So I really screwed up. I had it in my mind that I would put down a second app of tenacity 3 weeks after seed down. After talking with people and reading more I decided to wait until 45 days after seed down to do so, or so I thought. I decided to put down a little rgs humic 12 and some more propiconazole and for some unknown reason I put tenacity in my sprayer as well&#129318;‍♂ I think I was looking at the page of what I put down on seed down and I blacked out. I also had a lot going on that day and whatever else excuse I can use. I don't know if I've killed my lawn or just the spots I reseeded a week ago, time will tell. One thing I do know is, I'm an idiot.


----------



## Chase82814 (Apr 30, 2020)

Still trying to stay positive, so I gave the lawn a second cut today.


----------



## Johnl445 (Feb 11, 2020)

What height are you cutting at? The second app of tenacity confuses me, because is it post 30 days germination of the original seed, or post 30 days germination of the second batch of seed you throw down to reseed.


----------



## Chase82814 (Apr 30, 2020)

Johnl445 said:


> What height are you cutting at? The second app of tenacity confuses me, because is it post 30 days germination of the original seed, or post 30 days germination of the second batch of seed you throw down to reseed.
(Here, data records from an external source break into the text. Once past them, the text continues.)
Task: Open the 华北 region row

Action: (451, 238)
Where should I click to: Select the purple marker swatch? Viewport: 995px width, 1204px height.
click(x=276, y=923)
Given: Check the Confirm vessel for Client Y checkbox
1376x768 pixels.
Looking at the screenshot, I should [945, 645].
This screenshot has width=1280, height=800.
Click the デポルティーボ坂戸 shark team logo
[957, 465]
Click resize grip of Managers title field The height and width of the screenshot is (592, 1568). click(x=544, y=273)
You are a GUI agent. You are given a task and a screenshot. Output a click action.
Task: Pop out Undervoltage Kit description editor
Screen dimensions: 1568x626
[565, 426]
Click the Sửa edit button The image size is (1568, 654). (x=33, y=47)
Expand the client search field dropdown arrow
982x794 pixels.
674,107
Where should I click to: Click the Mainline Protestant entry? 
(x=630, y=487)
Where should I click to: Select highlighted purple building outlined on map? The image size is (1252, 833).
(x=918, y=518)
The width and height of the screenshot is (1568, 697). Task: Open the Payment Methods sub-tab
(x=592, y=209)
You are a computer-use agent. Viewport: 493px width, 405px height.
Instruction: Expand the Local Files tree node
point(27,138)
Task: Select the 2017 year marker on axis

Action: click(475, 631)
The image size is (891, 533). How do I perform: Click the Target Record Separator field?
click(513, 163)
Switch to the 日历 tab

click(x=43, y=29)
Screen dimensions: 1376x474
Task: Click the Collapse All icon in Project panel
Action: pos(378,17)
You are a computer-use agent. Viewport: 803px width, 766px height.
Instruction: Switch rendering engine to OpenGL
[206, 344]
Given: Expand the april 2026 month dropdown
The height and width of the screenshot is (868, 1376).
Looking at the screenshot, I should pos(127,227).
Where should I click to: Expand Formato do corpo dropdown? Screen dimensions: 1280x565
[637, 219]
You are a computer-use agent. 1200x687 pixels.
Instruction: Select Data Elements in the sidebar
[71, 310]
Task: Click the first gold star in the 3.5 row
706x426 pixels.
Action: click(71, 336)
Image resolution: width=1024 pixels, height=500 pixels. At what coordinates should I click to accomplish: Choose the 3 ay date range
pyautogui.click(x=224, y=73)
I've been using a greenworks push reel and I've been using it on the lowest setting of 1 3/4. The second app of tenacity confuses me as well. It's almost like I lost my mind. I got such in a hurry I put it in without thinking about it and not it might cost me the entire yard.


----------



## Chase82814 (Apr 30, 2020)

I've put this question on the equipment and tools section as well but I feel like it wouldn't to put it here as well.
I recently purchased a greensmaster 1000 with 241 hours that is in really good shape. When I received it I knew the reel needed sharpened. I took it to an 
Authorized dealer and he quoted me $856. He said to sharpen the reel he'd have to replace the bearings and something about the roller in the front. I just get the feeling he's trying to up sale service. Does anyone know of anyone that does service on greensmasters in the Cincinnati area that they trust?


----------



## Di3soft (Jun 13, 2020)

@Chase82814 i replied there, but congrats on a great looking machine, where did you happen to locate it?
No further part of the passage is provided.